Una cosa ancora, però, mi sento di aggiungerla. Anno dopo anno imparo che della vita di una persona resta soprattutto ciò che ha fatto di buono e di bello. E, poco o tanto, possiamo esserne capaci tutti. Così, oggi quando capisco che in una qualunque vicenda d’uomo o di donna c’è un bene – anche uno solo! – più grande di ogni male commesso, sono tra coloro che dicono non solo che è “meglio perdonare ai morti” («parce sepulto», come canta Virgilio e ci ricorda il lettore Petraglia), ma che bisogna essere liberi di esprimere un’affettuosa gratitudine, di coltivare una memoria splendente, di saper piangere e pregare perché è così che quaggiù riusciamo a non perdere quella grandezza che abbiamo incontrato e capito e a non lasciarla perdere.
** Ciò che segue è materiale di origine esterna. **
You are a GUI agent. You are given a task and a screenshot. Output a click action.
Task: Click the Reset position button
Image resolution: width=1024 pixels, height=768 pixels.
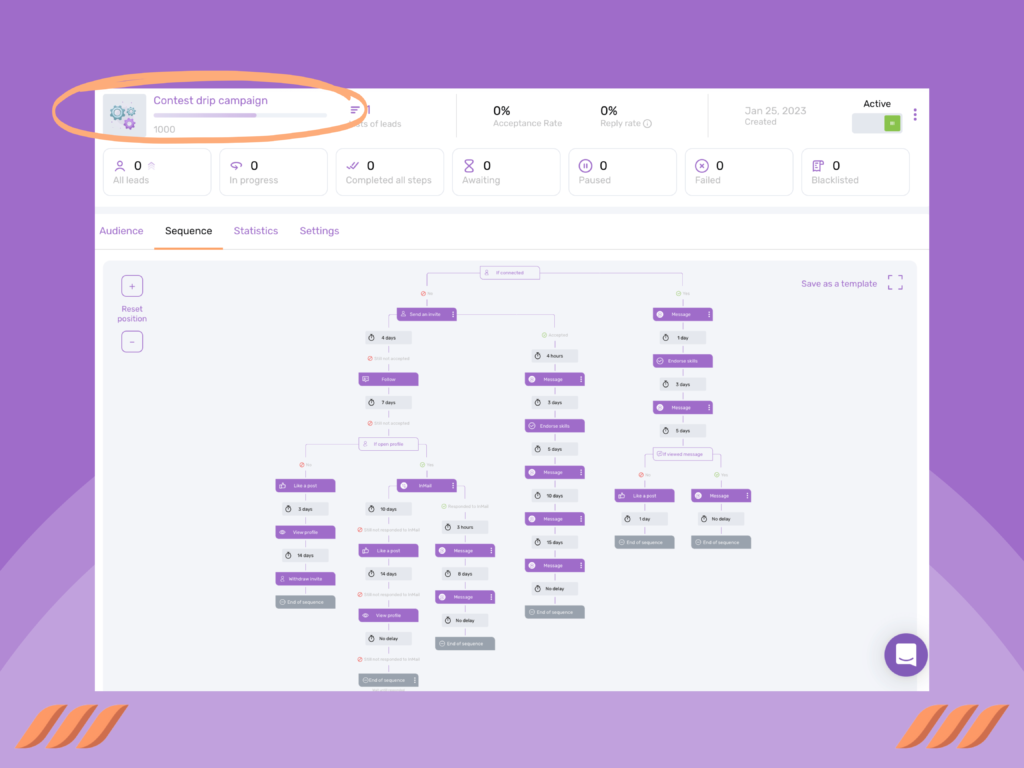132,314
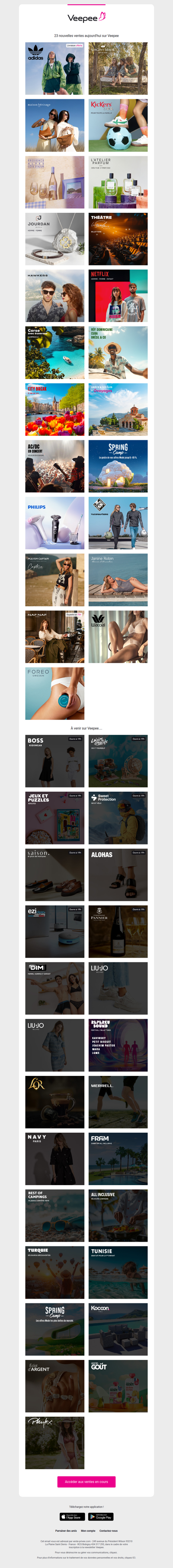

Una grandezza che è vera e preziosa anche se ha i suoi limiti, come tutto qui e ora (e Orazio aveva ragione a ricordarci che «est modus in rebus», che sempre “c’è una misura nelle cose”). La limitata e un po’ sporca grandezza degli uomini è un’eco unica e speciale della grandezza del Dio-Amore che ci è stato rivelato. Lo è anche in modi che non avremmo mai immaginato. Ma è così. Perché noi fatichiamo a pensare Lui, ma Lui pensa a noi. E ci sorprende e ci fa sorridere. Magari anche solo con l’allegria accesa dall’incredibile serie di meravigliosi calci a un pallone di un campionissimo piccolo piccolo.